Search and rescue teams were in contact with the five via cell phone, Walker said. The climbers also had a mountain locator unit, which allowed rescuers to hone in on their location.

Fire breaks out, burns for four hours at refinery

GARYVILLE, La. -- Fire broke out at a Marathon Oil Corp. refinery in southern Louisiana early Sunday and burned for over four hours in the plant's crude oil unit. There were no injuries.

A malfunctioning electric transformer caught fire about 4:30 a.m., said company spokeswoman Gretchen Plewak. It damaged an area Plewak described as the mainstay of the plant.

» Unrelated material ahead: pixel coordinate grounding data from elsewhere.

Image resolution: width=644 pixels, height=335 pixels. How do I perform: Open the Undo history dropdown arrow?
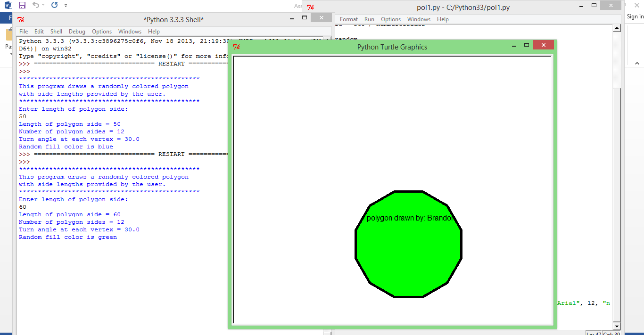coord(43,5)
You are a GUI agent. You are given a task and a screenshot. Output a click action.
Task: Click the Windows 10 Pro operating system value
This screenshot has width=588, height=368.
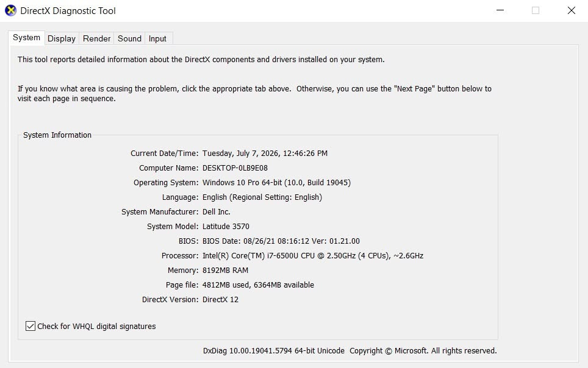coord(277,183)
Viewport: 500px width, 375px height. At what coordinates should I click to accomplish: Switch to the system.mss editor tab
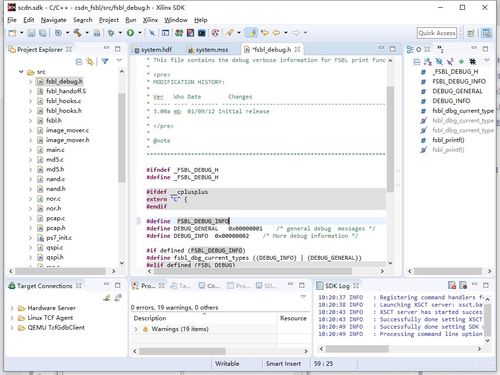tap(211, 50)
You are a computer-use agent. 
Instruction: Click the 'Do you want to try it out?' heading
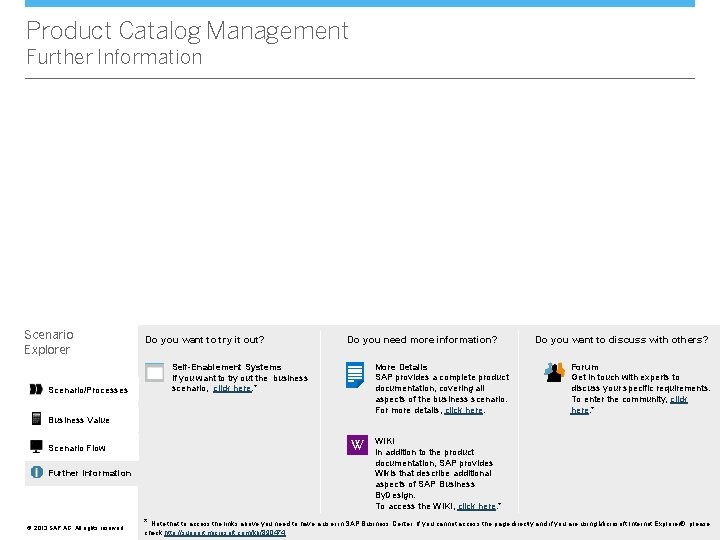[x=204, y=340]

The refinery will remain shut down until a damage assessment is completed and officials decide what can be safely operated, Plewak said.

Los Angeles officials agree to inmate reforms

LOS ANGELES -- County officials have agreed to a series of sweeping reforms aimed at better identifying and treating thousands of mentally ill inmates in the nation's largest jail system, heading off a possible federal civil rights lawsuit.

The agreement, finalized last month, followed years of alleged abuses in Los Angeles County jails, including the use of excessive force and the improper use of restraints that led to the deaths of at least two mentally ill inmates.

Under the terms of the agreement, the county agreed to new standards governing almost every stage of care for the estimated 2,500 mentally ill inmates, from intake screening and diagnosis to drug treatment, suicide prevention and medical record-keeping.

The reforms stem from a scathing 1997 report by the Justice Department that concluded the county was violating the constitutional rights of mentally ill inmates.